Logistics concerns are another barrier to entry. Hourly workers may not be able to afford taking off work for a trial. They may need additional childcare or domestic support. They may lack reliable transportation and be unable to commute for treatment. Funding for research tends to go to larger institutions which may be far from volunteers’ typical medical provider. Especially rare conditions may only be researched in one or a few cities in the world, requiring volunteers to relocate for the duration of the trial. While trials do offer financial support through deductions and compensation for expenses, the details of this support can be hard to find, difficult to understand, and inconvenient to pursue.
How can we promote diversity in clinical trials?
- Increase targeted communication for targeted demographics. Communities need to know about these trials before than can sign up for them. Researchers will have greater success recruiting if they cast a wide net while developing specific communications for each demographic that acknowledge common concerns among community members and address them clearly.

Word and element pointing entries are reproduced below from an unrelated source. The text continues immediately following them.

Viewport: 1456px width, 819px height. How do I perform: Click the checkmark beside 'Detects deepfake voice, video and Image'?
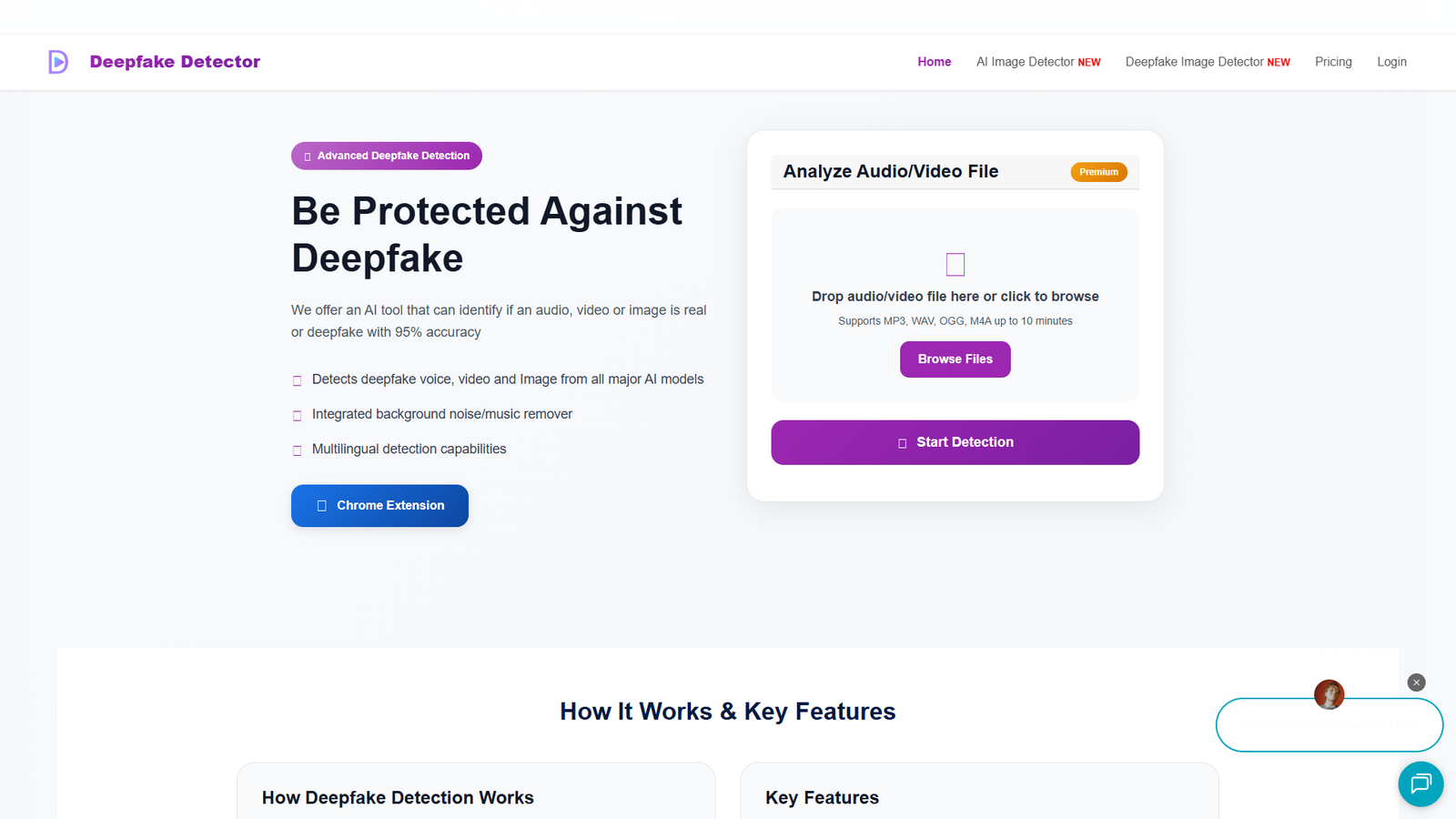[298, 379]
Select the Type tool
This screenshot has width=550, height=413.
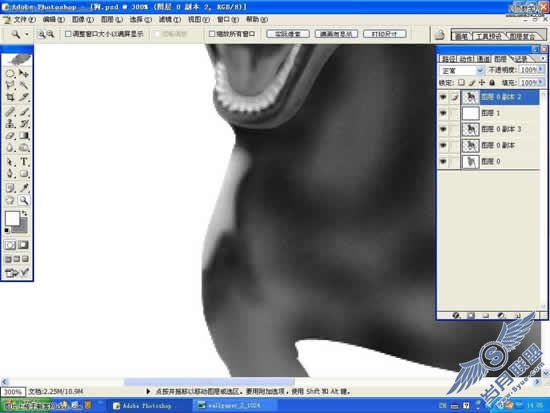pyautogui.click(x=24, y=162)
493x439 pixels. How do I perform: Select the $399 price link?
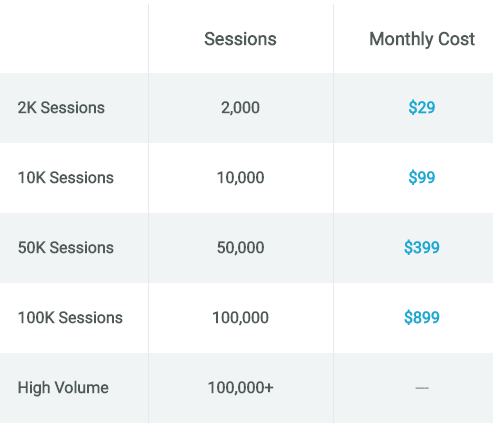(x=422, y=247)
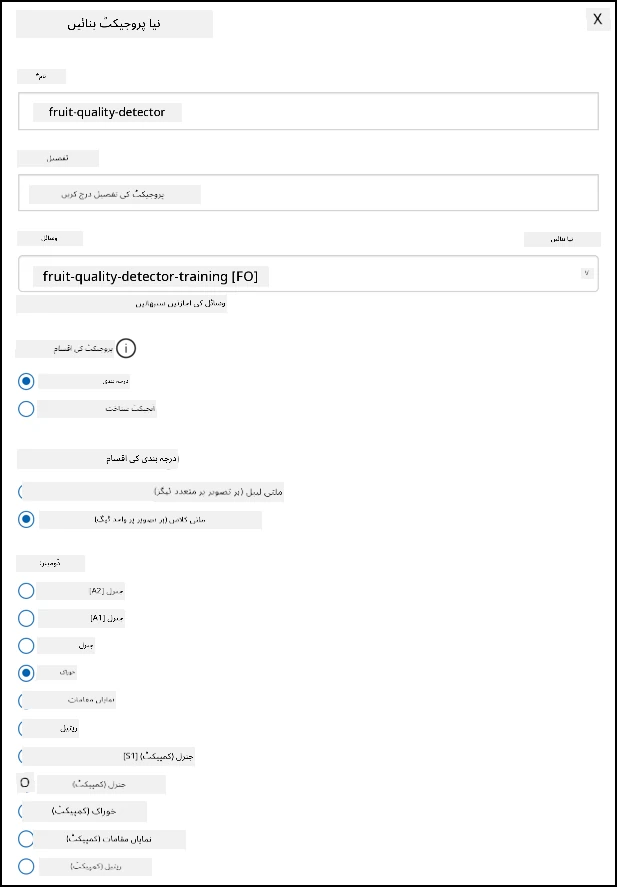Select the multilabel classification radio option
This screenshot has width=617, height=887.
pos(23,492)
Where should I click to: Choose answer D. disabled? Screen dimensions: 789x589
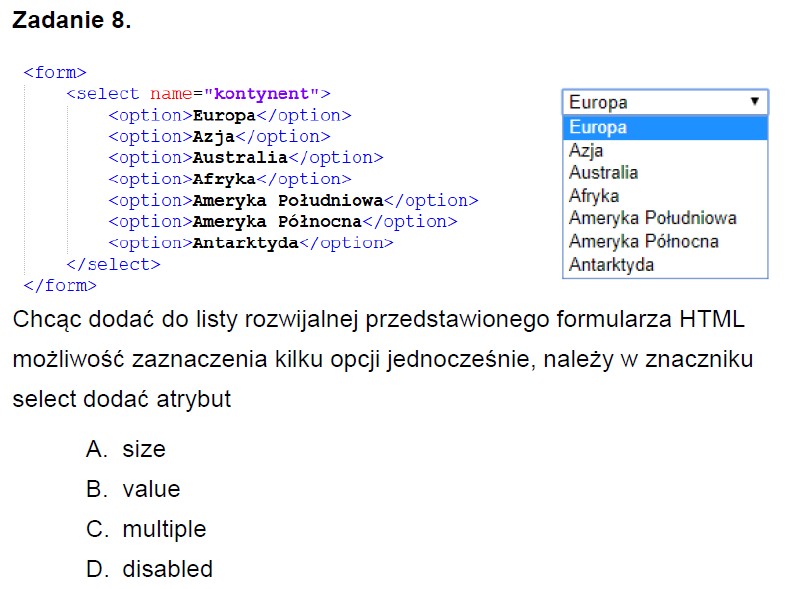tap(167, 569)

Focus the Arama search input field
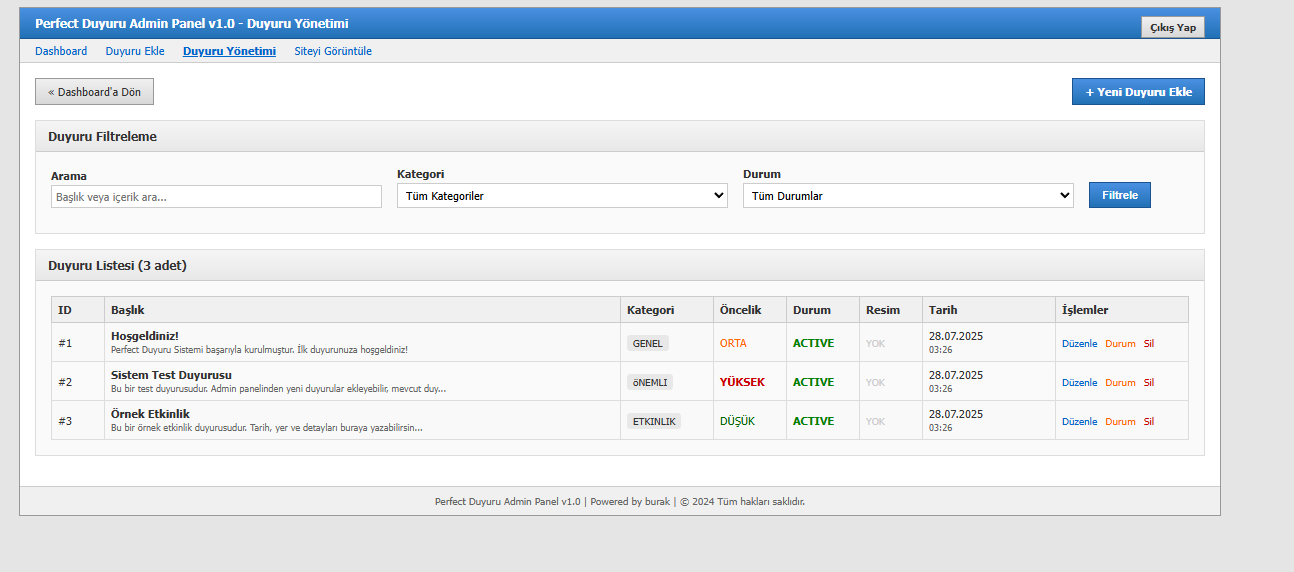click(216, 197)
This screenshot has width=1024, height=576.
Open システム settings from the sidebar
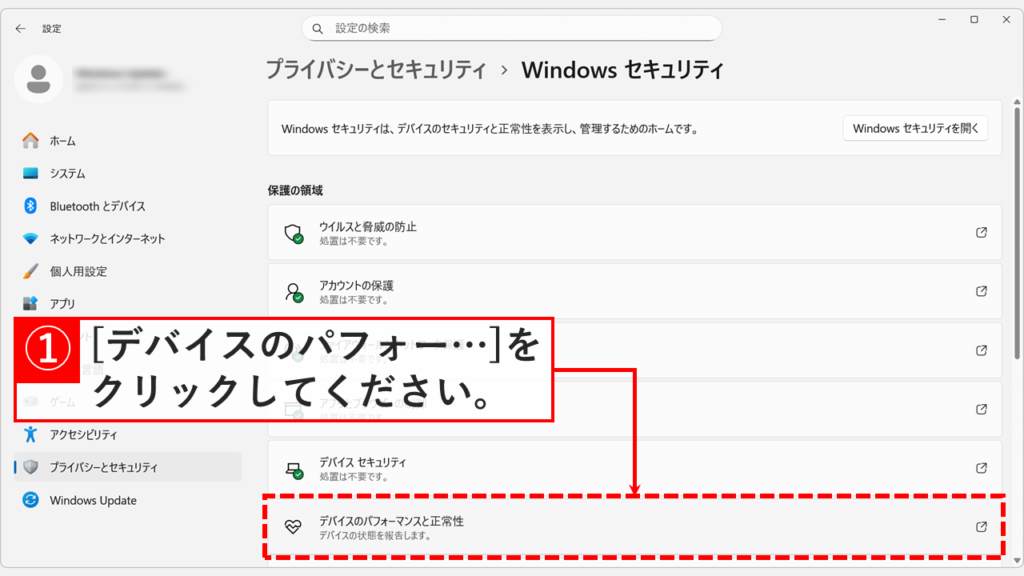[64, 172]
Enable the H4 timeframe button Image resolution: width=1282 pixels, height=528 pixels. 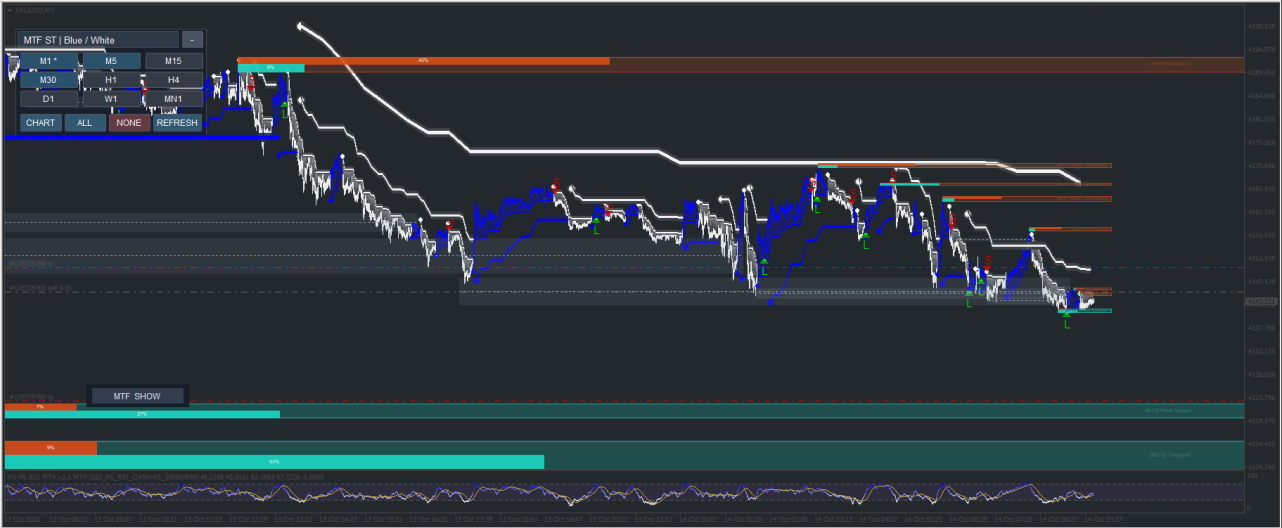(174, 80)
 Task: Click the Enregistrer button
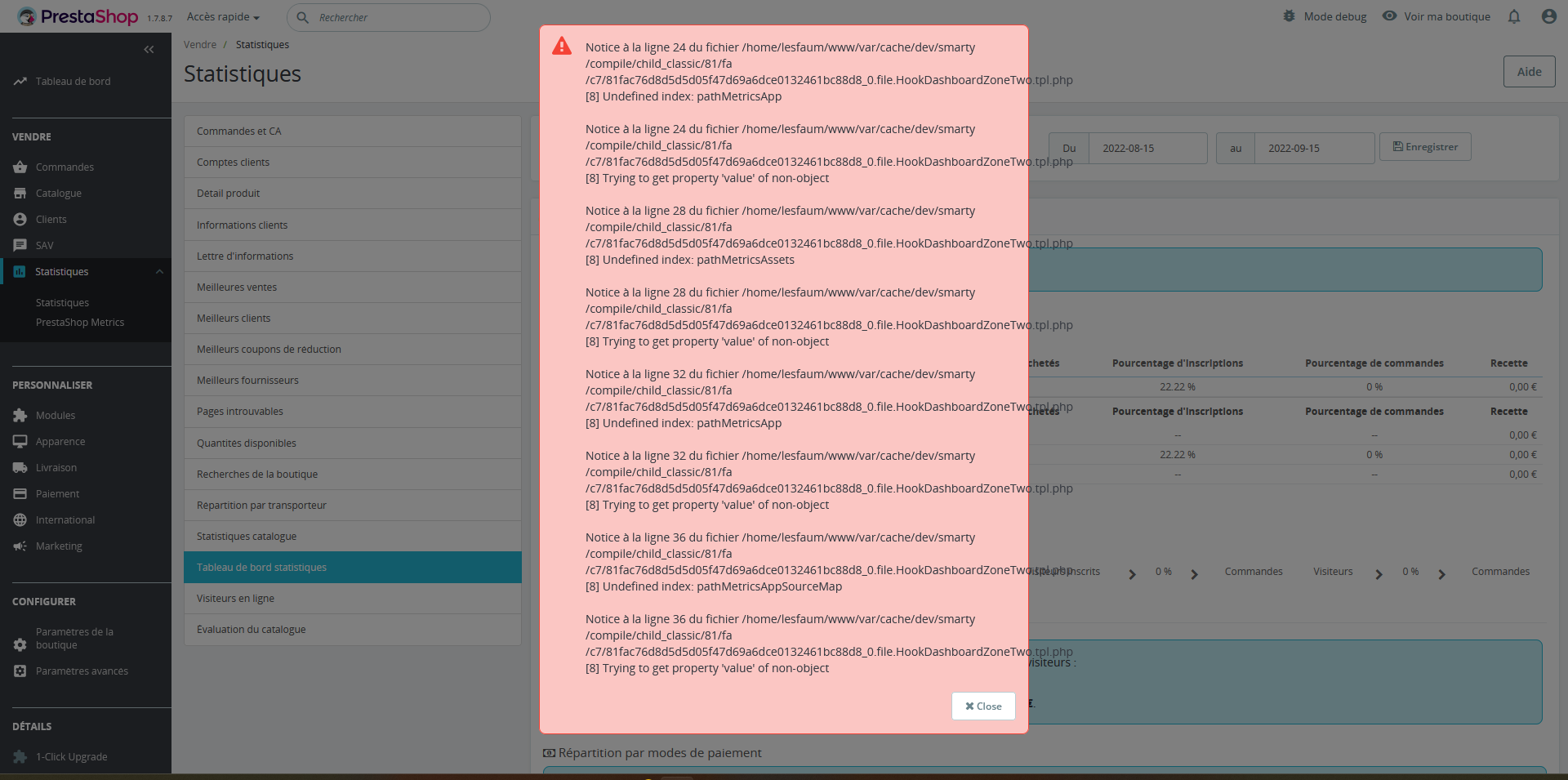pos(1425,147)
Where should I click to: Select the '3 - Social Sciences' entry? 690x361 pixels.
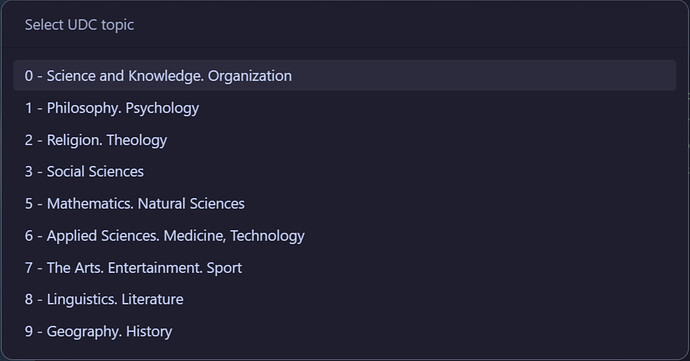(345, 172)
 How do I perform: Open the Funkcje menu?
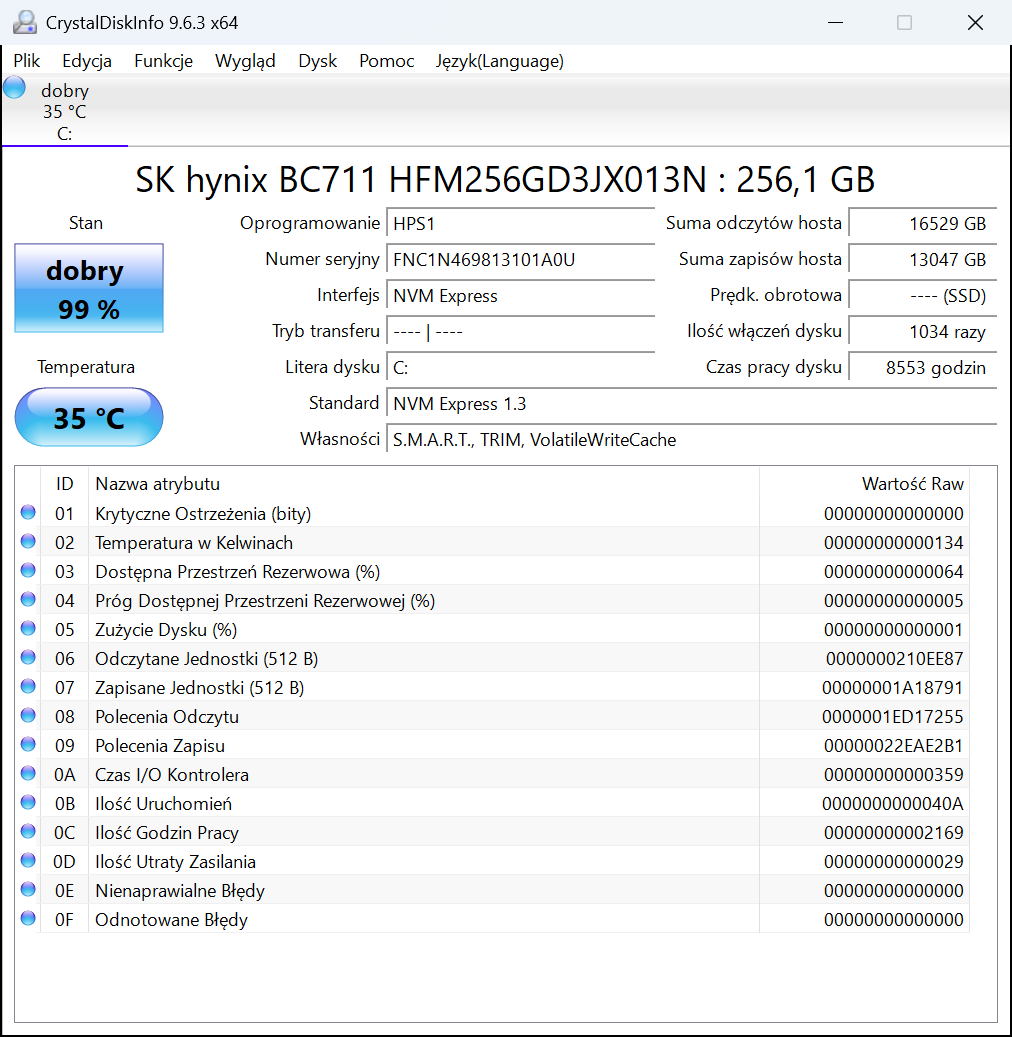click(x=163, y=61)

- Partner with historically Black colleges and universities, medical institutions, and healthcare providers in areas where more demographics live or typically go for treatment. Individuals will be more likely to volunteer if the research center is trustworthy easily accessible.
- Design more inclusive trials that are convenient for all demographics. Flexible scheduling, at-home visits, and mobile check-ins, for example, can make it easier for volunteers to fit the trial into their lives.
- Invest in patient support throughout the trial. Personal support for volunteers, especially during trials that require a lot of time or energy from volunteers, can encourage individuals who might otherwise feel too scared or overwhelmed to volunteer. Hiring patient advocates and coordinators who are close to a given community can foster trust and help patients feel seen in what might be a stressful time.
- Be ambitious and transparent with sampling. Teams should hold their colleagues and partners accountable for conducting truly representative trials and work together to build trust among diverse communities.
Sample diversity is essential for adequate testing and safe, quality healthcare for all. Increased focus on equal representation in clinical trials is a step in the right direction, but the health of our communities requires ongoing effort from researchers.